▶ SOURCE DOCUMENT:
= Beginning of Section =

Practice information
- Key architects: James Rupert Miller Timothy L. Pflueger
- Founded: 1923
- Dissolved: 1937
- Location: San Francisco

Significant works and honors
- Buildings: Pacific Telephone & Telegraph Company Building 450 Sutter Street 100 McAllister Castro Theater Pacific Exchange Paramount Theatre Transbay Terminal Roosevelt Middle School George Washington High School

= Miller and Pflueger =

Miller and Pflueger was an architectural firm that formed when James Rupert Miller named Timothy L. Pflueger partner. Pflueger, at the time a rising star of San Francisco's architect community, had begun his architectural career with architecture firm, Miller and Colmesnil sometime in 1907, under the tutelage of James Rupert Miller. Together, Miller and Pflueger designed a number of significant buildings in San Francisco, including the Pacific Telephone & Telegraph Company Building which was the city's tallest skyscraper for four decades.

= End of Section =

▶ WHAT THIS EXERCISE ASKS:
(A) Translate this sentence from the article on Miller and Pflueger into Spanish: "Together, Miller and Pflueger designed a number of significant buildings in San Francisco, including the Pacific Telephone & Telegraph Company Building which was the city's tallest skyscraper for four decades."
(B) Carry on the article on Miller and Pflueger, starting after its final sentence.

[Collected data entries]
= Beginning of Section =

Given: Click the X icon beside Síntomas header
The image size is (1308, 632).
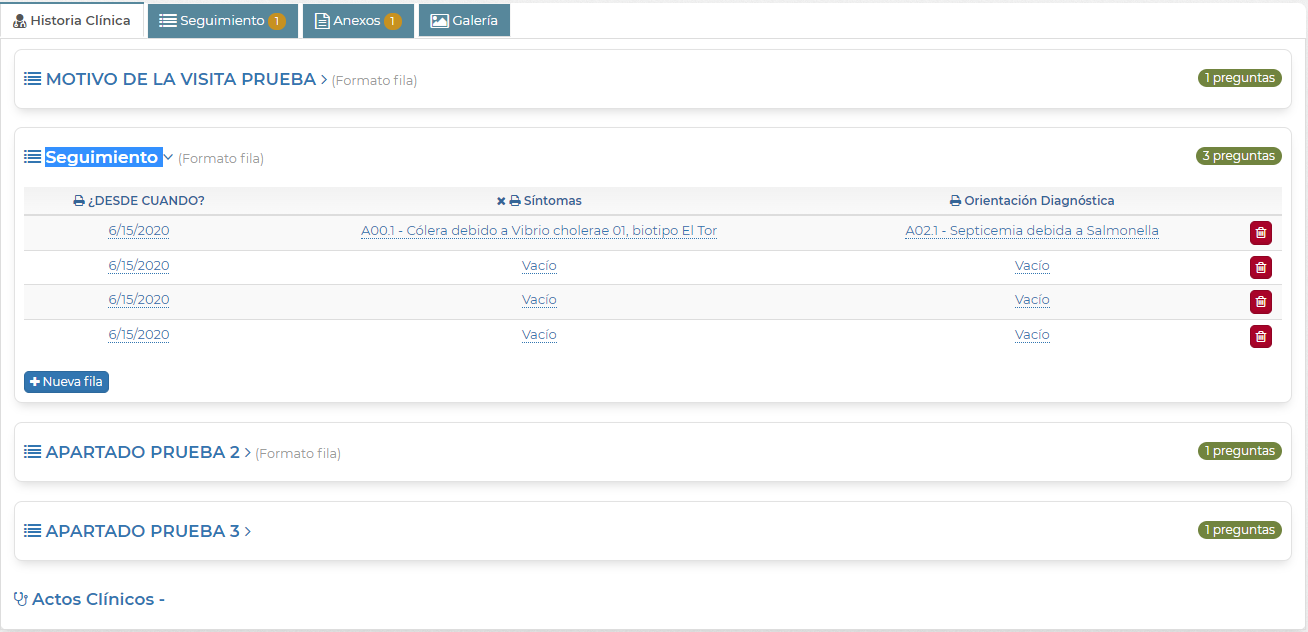Looking at the screenshot, I should coord(501,201).
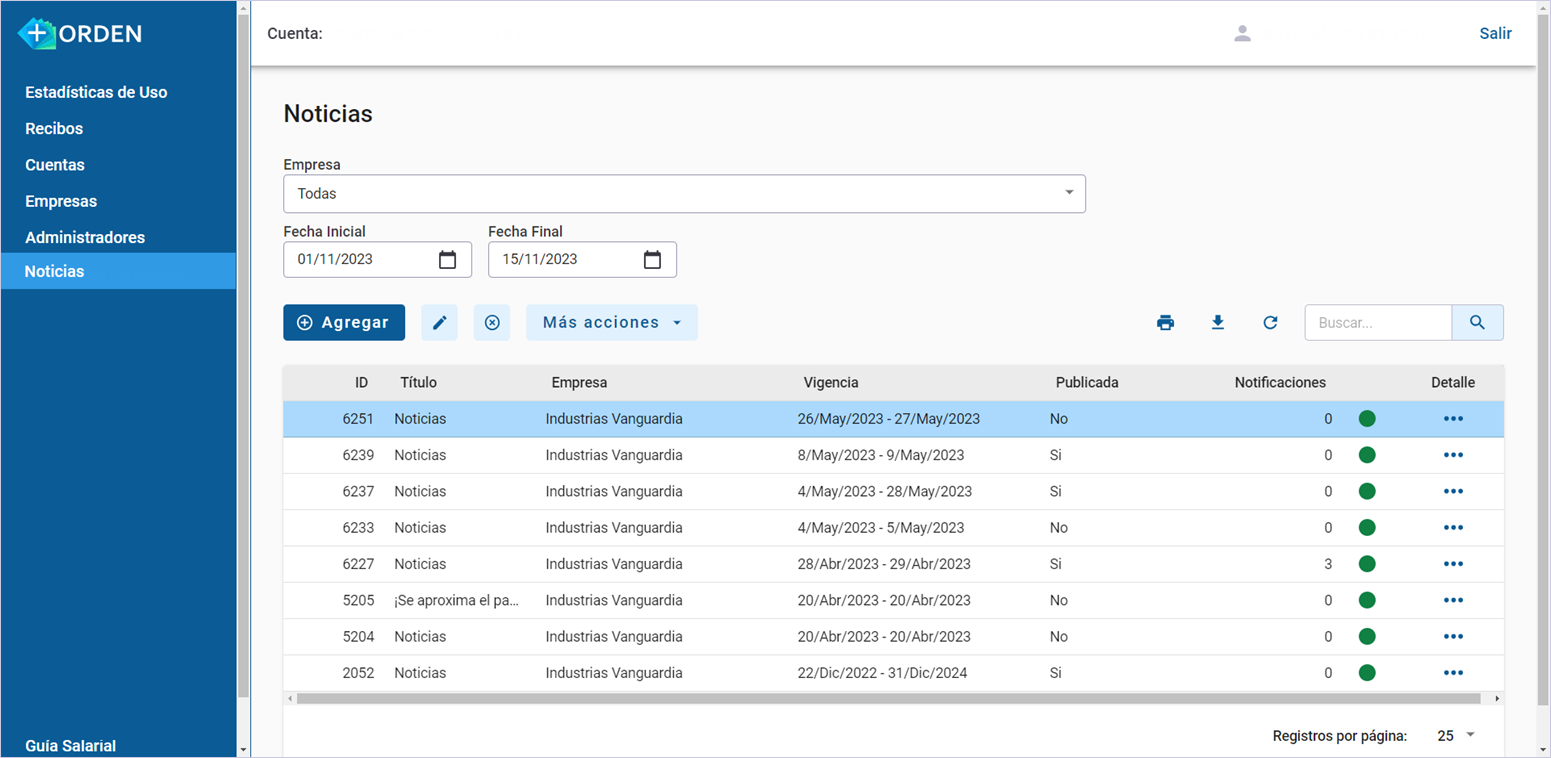This screenshot has width=1551, height=758.
Task: Open Estadísticas de Uso in sidebar
Action: click(96, 92)
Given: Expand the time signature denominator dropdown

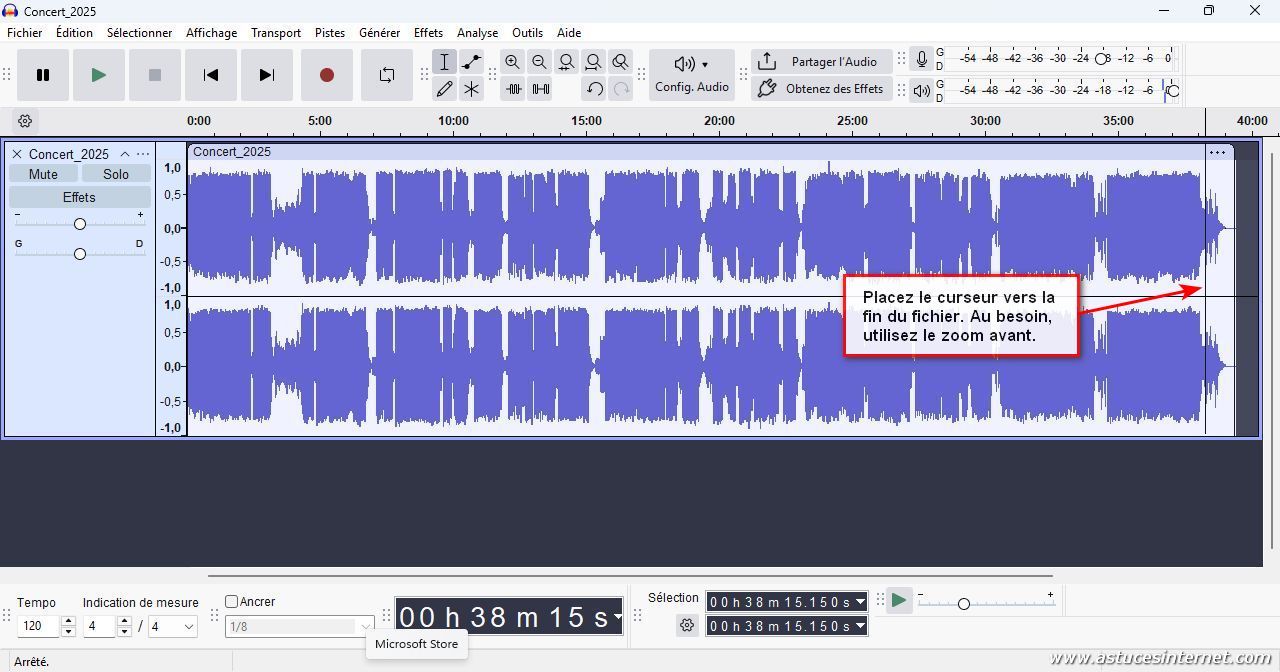Looking at the screenshot, I should (x=173, y=627).
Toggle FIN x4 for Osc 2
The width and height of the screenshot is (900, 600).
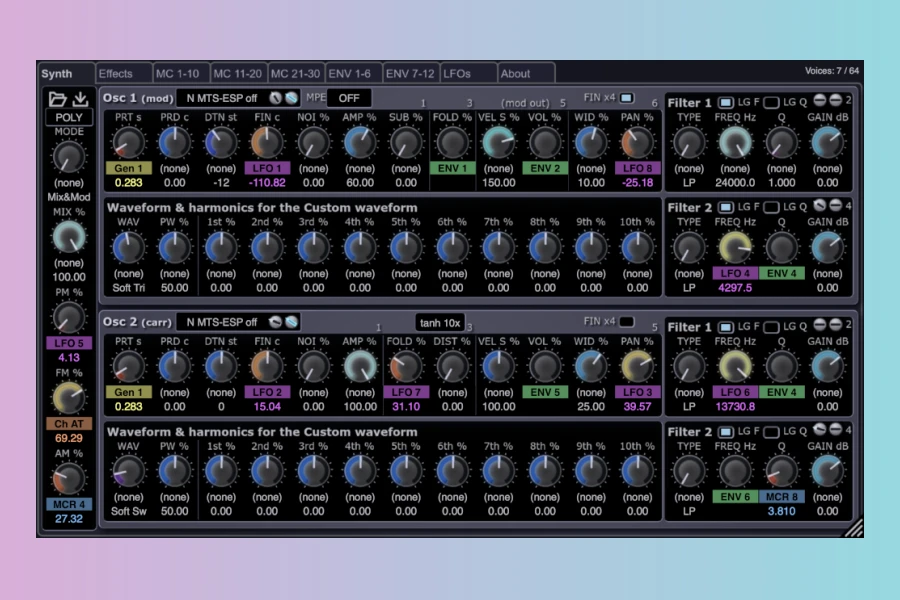(627, 322)
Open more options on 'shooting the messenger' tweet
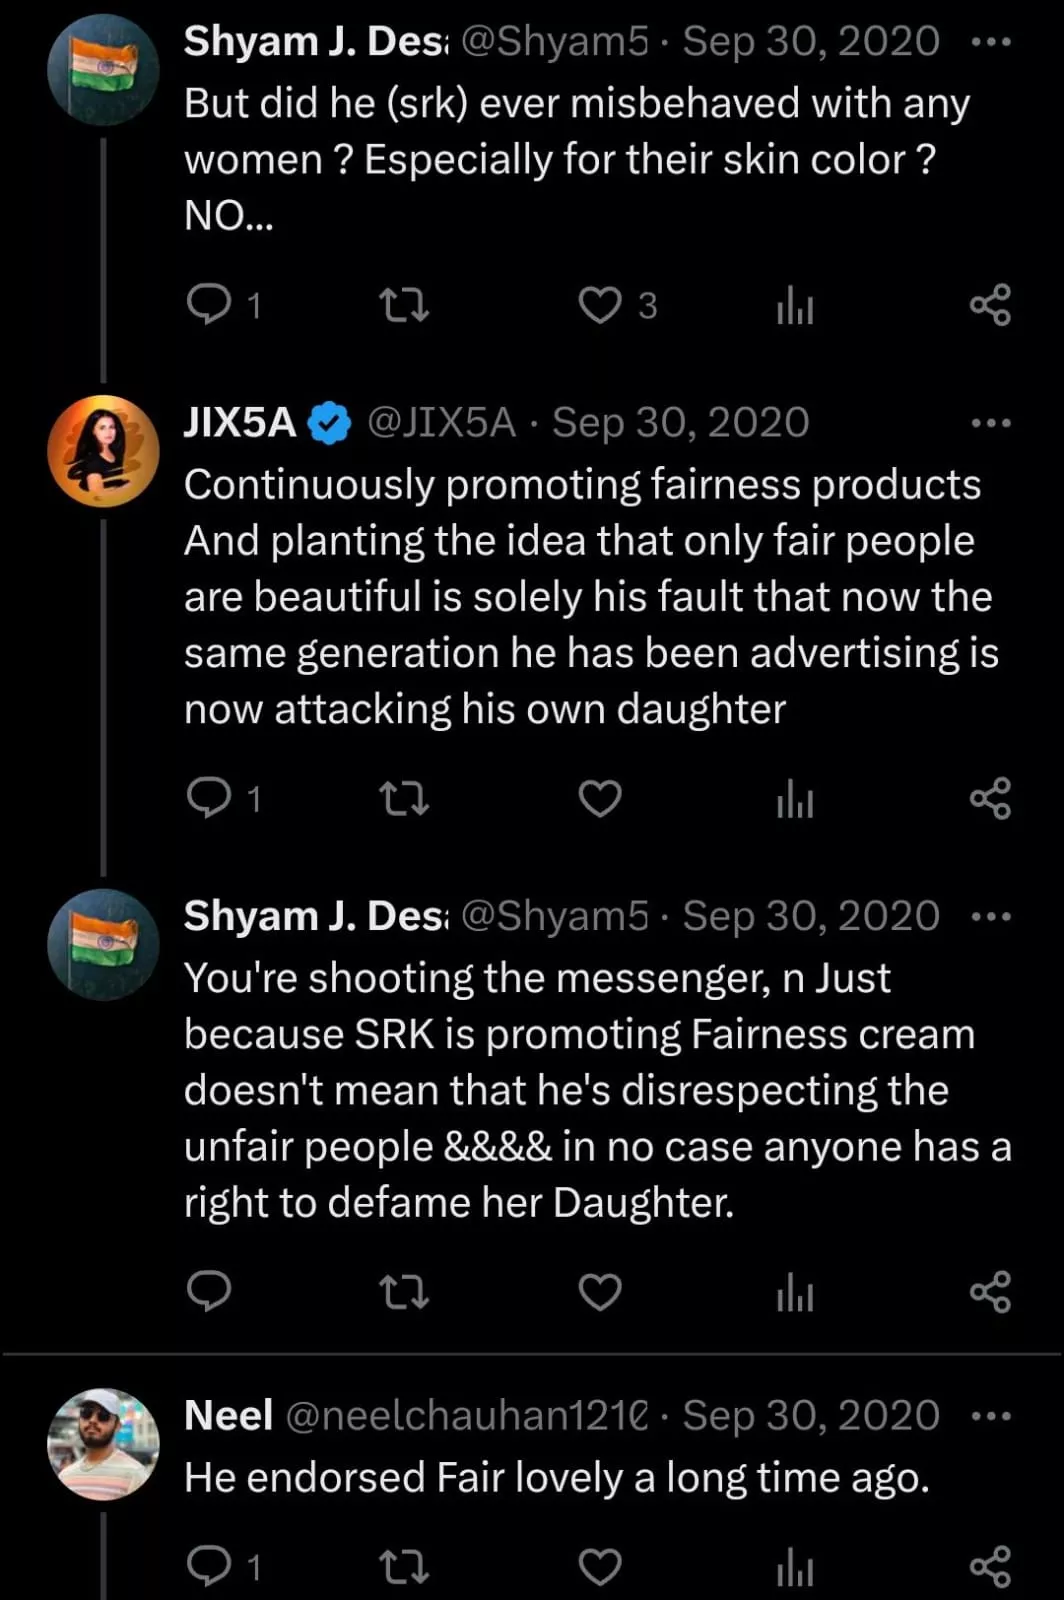1064x1600 pixels. tap(990, 916)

= End of Section =

▶ ANSWERS:
(A) Juntos, Miller y Pflueger diseñaron varios edificios importantes en San Francisco, entre ellos el edificio de la Pacific Telephone & Telegraph Company, que fue el rascacielos más alto de la ciudad durante cuatro décadas.

(B)
Architects that worked with the firm include Theodore C. Bernardi, Milton T. Pflueger and Clarence William Whitehead Mayhew.

The architectural works featured artistic highlights (such as murals, bas-relief, sculpture) by challenging, new artists and craftsmen such as Ralph Stackpole, Robert Boardman Howard, Charles Stafford Duncan, Dorothy Wright Liebes, Diego Rivera. Rather than breaking new ground with designs, they captured the spirit of the times and refined it, adding a distinct personal flair.

Miller retired in 1937; Pflueger reformed the business as Timothy L. Pflueger and Associates.

==Projects==
- 1915 – New Mission Theatre, (San Francisco)
- 1923 – Mining Exchange, (San Francisco)
- 1925 – American Telephone and Telegraph (AT&T) Company Office Building at 134-140 New Montgomery Street, (San Francisco)
- 1925 – Alhambra Theatre, (San Francisco)
- 1926 – Shattuck Square (Berkeley, CA)
- 1928 – Tulare Theatre, (Tulare, CA)
- 1928 – State Theatre, (Oroville, CA)
- 1929 – Medical-Dental Office Building at 450 Sutter Street, (San Francisco)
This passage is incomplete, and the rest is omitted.